Immediately after the final scores were announced, confirming Russia's victory, journalistic questions arose regarding whether Russian 17-year-old Adelina Sotnikova's performances deserved higher scores than the performances of 23-year-old Yuna Kim from South Korea. Questions over the judges, the judging system, and the anonymity of scores were also raised in the press.

==Athlete selection controversies==
Several controversial choices of the athletes going to the Olympics to represent countries have occurred.

The participation of Lebanese alpine skier Jackie Chamoun became controversial in Lebanon after it was revealed at home in 2014 that she had posed in sexy photos for an Austrian calendar in 2011. A ministerial investigation has been mooted, while an online support protest "Strip for Jackie" has been organized. Chamoun has denied that she posed nude publicly on her Facebook page, saying that the behind the scenes images were not for publication.

In South Korea, a furore has erupted over the loss of Viktor Ahn (Ahn Hyun-Soo) to Team Russia. Several newspapers reported the scorn of the Korean public and newspaper editors on the actions of the Korea Skating Union. The minister of sport and president of South Korea have both promised action in rooting out corruption and feuding at the organization that may have led to his "defection", in a bid to clean it up in preparation for the 2018 Winter Olympics in South Korea. The Korean public had generally been supportive of Ahn, but he later received online bashing after the Yuna Kim controversy.

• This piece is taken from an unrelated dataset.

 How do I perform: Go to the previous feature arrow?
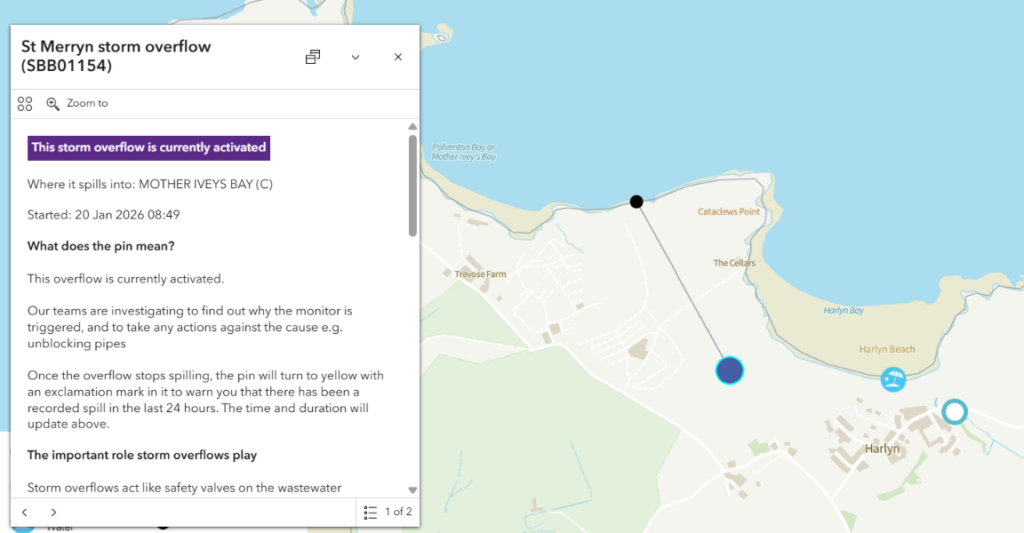[25, 512]
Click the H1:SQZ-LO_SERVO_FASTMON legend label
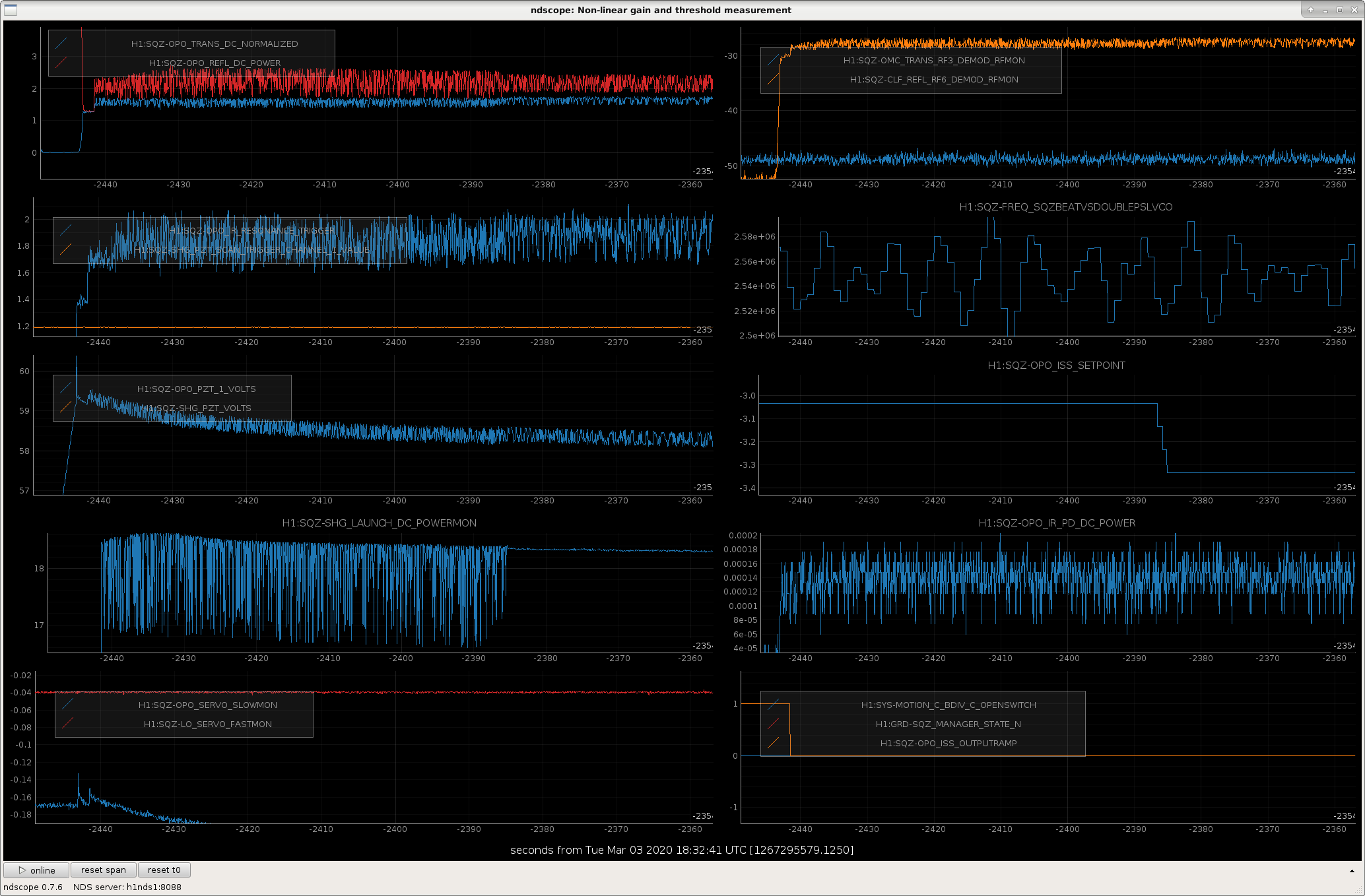 [208, 724]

The United States' selection of Ashley Wagner over Mirai Nagasu for the Olympic team caused some controversy as Nagasu finished ahead of Wagner at the 2014 U.S. Championships. The results at the pre-Olympic nationals often play a major role in the decision process but U.S. Figure Skating never stated that they would be the only results considered. Wagner was selected on the body of her work, instead of her performance at that event. This was the first time that U.S. Figure Skating had selected a skater who had competed in the pre-Olympic nationals and lost over another on who had also competed. On previous occasions, this was done for skaters who had been injured and unable to compete at nationals.

The selection of Evgeni Plushenko by the Russia Olympic Team for figure skating caused some controversy, as he had been beaten by Maxim Kovtun at the 2014 Russian Figure Skating Championships. Plushenko said he won't participate in European Championships and will give spot at men's singles for Kovtun and he will participate in the team event only. ISU president Ottavio Cinquanta cautioned the Figure Skating Federation of Russia, "If one of your skaters has sustained the same injury for years. You should not enter him or her." Plushenko skated strongly in the Short and Free Programs for the Team Event, however in the Men's individuals he withdrew right before the start of the Short Program which left host Russia without an entry since it was too late have Kovtun as a replacement. Russian figure skating officials defended the initial selection of Plushenko by noting that Kovtun had done poorly at international events.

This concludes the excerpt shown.